Arabia Saudita, Catar y Omán persuadieron al presidente estadounidense, Donald Trump, de no lanzar un ataque militar contra Irán en represalia por la represión de las manifestaciones que comenzaron el 28 de diciembre por el aumento del costo de la vida y se convirtieron en un movimiento contra el régimen teocrático. Los países del Golfo advirtieron sobre las «graves repercusiones» que tendría cualquier acción militar en la región y realizaron un esfuerzo diplomático intenso para dar a Irán la oportunidad de mostrar buenas intenciones.
El ministro iraní de Exteriores, Abás Araqchi, aseguró que Irán se defenderá frente a cualquier amenaza extranjera y solicitó condena internacional ante cualquier injerencia. Turquía y China también se manifestaron en contra de una operación militar, mientras que Catar retiró parte del personal de la base estadounidense de Al-Udeid.

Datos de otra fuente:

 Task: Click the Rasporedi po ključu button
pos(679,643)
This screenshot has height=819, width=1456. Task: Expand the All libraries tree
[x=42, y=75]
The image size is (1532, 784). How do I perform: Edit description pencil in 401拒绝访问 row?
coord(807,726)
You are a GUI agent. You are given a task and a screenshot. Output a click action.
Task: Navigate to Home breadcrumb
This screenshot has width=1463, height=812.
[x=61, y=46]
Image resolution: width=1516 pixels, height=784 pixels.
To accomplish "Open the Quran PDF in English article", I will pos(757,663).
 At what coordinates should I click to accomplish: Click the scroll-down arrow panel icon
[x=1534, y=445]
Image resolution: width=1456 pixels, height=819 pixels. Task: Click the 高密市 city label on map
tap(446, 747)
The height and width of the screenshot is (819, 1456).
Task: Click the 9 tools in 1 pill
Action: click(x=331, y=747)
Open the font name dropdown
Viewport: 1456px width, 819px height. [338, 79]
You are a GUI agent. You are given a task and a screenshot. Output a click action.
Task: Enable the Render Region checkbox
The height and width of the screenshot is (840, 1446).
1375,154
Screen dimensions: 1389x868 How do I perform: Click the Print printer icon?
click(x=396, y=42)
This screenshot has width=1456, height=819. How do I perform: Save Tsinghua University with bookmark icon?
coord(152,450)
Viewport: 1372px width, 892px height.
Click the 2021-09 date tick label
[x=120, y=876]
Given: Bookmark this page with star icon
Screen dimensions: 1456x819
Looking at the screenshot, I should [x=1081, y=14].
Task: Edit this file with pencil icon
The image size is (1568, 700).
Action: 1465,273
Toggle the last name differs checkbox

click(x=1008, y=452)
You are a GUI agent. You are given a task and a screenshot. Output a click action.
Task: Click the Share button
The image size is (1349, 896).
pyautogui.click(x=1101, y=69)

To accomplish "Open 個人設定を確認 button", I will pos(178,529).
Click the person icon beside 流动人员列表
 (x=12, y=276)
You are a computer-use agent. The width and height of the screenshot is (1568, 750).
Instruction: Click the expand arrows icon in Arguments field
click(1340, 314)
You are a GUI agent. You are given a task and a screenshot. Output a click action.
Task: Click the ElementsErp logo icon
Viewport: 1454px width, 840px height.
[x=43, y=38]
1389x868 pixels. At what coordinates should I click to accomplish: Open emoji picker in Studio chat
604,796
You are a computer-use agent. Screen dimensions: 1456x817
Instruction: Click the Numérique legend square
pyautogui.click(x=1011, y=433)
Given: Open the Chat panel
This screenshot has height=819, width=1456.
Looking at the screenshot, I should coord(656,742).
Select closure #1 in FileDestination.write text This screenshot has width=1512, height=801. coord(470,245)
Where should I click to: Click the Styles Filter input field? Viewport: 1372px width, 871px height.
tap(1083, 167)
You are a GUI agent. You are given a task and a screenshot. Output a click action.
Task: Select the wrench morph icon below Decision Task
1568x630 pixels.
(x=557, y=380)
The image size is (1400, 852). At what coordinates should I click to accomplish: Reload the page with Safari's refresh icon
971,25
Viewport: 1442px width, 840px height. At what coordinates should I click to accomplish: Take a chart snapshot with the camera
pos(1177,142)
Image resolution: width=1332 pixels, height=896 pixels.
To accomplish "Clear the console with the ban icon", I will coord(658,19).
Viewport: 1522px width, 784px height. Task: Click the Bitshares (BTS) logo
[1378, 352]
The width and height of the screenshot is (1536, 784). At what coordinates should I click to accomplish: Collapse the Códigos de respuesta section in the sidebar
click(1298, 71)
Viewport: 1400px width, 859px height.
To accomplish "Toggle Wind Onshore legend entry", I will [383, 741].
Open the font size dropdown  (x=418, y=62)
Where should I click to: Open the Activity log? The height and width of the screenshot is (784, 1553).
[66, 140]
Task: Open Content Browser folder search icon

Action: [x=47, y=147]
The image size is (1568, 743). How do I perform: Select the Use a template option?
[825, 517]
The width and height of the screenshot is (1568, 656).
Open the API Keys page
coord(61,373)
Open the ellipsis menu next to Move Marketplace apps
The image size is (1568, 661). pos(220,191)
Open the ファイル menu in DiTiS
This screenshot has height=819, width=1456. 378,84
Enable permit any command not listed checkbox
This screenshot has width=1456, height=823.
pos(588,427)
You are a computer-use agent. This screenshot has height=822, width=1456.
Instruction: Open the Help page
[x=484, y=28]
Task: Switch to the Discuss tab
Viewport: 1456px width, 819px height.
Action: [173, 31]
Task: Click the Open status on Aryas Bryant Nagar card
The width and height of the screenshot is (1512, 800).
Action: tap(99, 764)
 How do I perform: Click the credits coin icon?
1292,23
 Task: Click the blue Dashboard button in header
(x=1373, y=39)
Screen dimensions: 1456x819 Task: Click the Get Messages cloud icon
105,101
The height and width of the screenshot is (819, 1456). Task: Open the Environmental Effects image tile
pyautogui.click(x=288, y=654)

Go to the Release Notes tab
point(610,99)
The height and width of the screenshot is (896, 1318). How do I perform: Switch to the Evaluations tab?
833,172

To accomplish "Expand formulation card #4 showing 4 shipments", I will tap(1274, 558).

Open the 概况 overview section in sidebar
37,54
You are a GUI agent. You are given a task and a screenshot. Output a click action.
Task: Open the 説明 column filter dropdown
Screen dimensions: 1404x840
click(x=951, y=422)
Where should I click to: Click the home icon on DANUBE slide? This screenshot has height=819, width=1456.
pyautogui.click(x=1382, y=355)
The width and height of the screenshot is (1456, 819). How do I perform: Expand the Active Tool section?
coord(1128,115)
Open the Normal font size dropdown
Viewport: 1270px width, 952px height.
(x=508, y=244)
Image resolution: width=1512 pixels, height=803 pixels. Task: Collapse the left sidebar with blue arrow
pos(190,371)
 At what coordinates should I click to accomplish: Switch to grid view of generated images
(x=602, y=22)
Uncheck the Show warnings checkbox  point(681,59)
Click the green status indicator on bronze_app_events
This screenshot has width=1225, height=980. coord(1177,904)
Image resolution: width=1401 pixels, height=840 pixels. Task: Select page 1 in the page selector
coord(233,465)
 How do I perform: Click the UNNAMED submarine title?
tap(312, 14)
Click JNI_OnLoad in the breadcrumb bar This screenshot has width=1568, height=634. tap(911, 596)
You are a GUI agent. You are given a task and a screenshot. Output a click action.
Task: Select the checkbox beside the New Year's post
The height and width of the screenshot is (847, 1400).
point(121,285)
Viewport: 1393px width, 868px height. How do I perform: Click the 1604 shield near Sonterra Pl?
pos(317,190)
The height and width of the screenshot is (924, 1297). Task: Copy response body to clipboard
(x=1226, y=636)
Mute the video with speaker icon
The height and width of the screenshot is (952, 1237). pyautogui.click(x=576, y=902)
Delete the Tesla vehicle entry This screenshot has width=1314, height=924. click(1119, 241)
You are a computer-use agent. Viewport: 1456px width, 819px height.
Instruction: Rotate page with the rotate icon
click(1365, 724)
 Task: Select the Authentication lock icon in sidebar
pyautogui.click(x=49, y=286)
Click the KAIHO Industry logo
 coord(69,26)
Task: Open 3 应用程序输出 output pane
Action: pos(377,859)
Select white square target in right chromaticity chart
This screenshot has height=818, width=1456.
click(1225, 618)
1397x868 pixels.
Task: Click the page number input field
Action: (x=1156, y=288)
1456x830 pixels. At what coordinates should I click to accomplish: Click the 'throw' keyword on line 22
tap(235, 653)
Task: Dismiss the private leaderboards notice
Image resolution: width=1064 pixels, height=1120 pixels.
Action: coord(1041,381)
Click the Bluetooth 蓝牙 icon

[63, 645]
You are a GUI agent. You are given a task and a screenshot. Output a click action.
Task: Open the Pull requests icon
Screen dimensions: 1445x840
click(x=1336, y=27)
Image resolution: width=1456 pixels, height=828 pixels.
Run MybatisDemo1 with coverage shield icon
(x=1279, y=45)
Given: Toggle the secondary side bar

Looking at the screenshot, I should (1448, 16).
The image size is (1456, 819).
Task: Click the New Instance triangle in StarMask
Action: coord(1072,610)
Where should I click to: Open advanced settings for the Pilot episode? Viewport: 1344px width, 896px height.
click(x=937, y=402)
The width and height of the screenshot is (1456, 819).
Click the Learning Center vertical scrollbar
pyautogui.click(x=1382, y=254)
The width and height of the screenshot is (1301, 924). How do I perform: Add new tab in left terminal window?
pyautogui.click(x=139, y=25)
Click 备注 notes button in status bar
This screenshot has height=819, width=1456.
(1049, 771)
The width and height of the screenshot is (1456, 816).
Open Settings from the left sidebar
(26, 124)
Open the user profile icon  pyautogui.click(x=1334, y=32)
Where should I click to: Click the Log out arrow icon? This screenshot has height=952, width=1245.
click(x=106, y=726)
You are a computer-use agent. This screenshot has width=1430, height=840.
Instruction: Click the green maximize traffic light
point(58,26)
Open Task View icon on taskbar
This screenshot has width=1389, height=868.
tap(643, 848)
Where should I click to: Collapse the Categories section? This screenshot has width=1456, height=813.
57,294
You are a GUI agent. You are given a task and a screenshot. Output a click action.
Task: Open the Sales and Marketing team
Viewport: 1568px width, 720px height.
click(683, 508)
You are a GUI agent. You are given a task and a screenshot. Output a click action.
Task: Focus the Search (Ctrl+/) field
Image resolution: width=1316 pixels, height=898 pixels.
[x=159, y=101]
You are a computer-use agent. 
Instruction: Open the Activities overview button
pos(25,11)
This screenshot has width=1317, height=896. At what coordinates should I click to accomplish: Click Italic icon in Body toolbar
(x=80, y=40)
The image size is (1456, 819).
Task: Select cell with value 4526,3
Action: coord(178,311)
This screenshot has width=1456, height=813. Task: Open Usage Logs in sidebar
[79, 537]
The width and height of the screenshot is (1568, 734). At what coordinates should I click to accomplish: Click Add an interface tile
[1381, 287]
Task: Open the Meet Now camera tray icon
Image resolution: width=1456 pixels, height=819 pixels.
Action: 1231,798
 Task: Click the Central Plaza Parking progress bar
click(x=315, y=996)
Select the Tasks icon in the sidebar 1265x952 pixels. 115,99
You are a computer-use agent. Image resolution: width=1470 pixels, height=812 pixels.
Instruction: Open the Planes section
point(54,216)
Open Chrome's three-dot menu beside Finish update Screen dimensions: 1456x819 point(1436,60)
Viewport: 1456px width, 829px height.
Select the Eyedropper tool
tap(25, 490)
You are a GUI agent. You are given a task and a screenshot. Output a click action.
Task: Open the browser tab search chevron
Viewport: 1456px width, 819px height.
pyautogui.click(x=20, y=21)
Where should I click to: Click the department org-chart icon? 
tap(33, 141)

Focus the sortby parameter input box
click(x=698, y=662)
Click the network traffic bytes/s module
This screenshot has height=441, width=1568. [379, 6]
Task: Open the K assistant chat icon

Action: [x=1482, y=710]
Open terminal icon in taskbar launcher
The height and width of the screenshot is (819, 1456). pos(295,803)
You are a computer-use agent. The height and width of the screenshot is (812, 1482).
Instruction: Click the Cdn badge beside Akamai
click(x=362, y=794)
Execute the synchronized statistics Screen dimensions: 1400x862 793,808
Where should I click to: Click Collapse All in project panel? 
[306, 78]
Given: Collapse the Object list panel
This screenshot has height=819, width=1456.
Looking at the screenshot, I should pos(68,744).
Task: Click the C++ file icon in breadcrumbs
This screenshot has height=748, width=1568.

Según informes de derechos humanos, al menos 3.428 manifestantes habrían muerto desde el inicio de las protestas. Sin embargo, las autoridades iraníes indicaron que la situación en Teherán ha vuelto a la normalidad y que mantienen control total del país. Sobre el caso del manifestante Erfan Soltani, detenido y acusado de atentar contra la seguridad nacional, se confirmó que no enfrentará la pena de muerte, sino posibles sanciones de prisión.